Pada hari Kamis (19/12), kegiatan yang menyasar petugas operasional seperti masinis, Pengatur Perjalanan Kereta Api (PPKA), petugas keamanan, dan petugas boarding ini dilaksanakan di Kantor KAI Divre II Sumbar. Tes urine ini merupakan bagian dari program Pencegahan, Pemberantasan, Penyalahgunaan, dan Peredaran Gelap Narkotika (P4GN) di lingkungan kerja KAI.
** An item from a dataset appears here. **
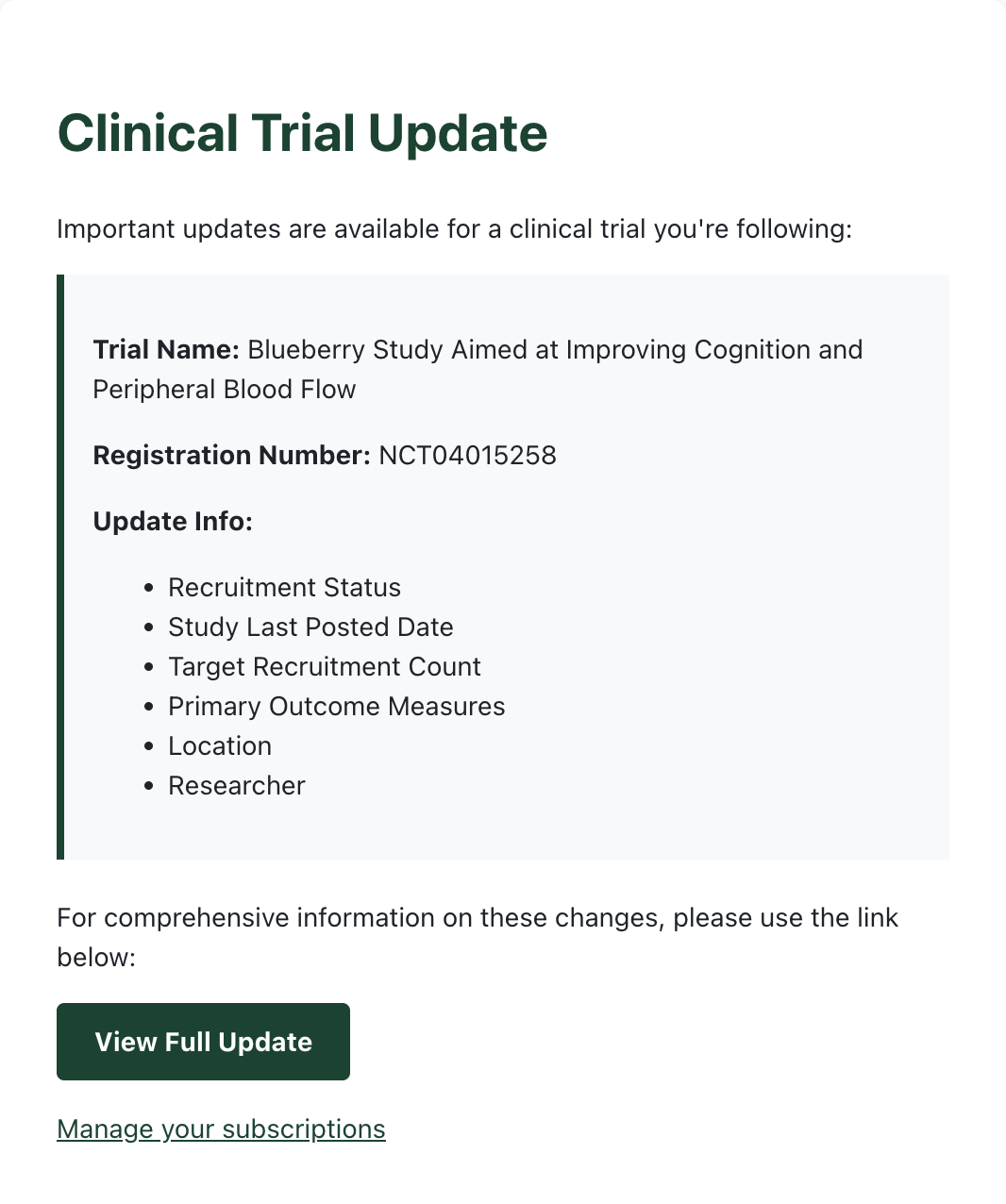The width and height of the screenshot is (1006, 1204).
Task: Click the NCT04015258 registration number
Action: (x=467, y=456)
Menurut Kepala Humas KAI Divre II Sumbar, Reza Shahab, kegiatan ini merupakan wujud kolaborasi antara BUMN dan lembaga negara. “P4GN bukan hanya kewajiban normatif, tetapi merupakan langkah preventif untuk memastikan seluruh insan KAI berada dalam kondisi prima dan siap menjalankan tugas secara profesional,” ujarnya.
Lebih lanjut, Reza menyatakan bahwa sinergi dengan BNN adalah bentuk keseriusan KAI dalam menjaga keselamatan operasional dan kepercayaan masyarakat. Ia menegaskan, “Sinergi dengan BNN menjadi bentuk keseriusan kami dalam menjaga keselamatan operasional serta kepercayaan masyarakat.”
Dari hasil pemeriksaan yang dilakukan oleh BNN Provinsi Sumatera Barat, seluruh peserta yang mengikuti tes urine dinyatakan negatif narkoba. Hal ini menunjukkan komitmen KAI Divre II Sumbar dalam menciptakan lingkungan kerja yang bersih dari penyalahgunaan narkotika.
KAI Divre II Sumbar menegaskan komitmennya untuk mendukung kebijakan pemerintah dalam upaya pencegahan narkoba, khususnya di sektor transportasi publik. “KAI Divre II Sumbar berkomitmen menghadirkan perjalanan kereta api yang aman, nyaman, dan andal bagi seluruh pelanggan,” kata Reza, seraya menambahkan bahwa langkah ini diharapkan dapat memberikan rasa aman dan nyaman bagi para penumpang kereta api selama masa libur Nataru.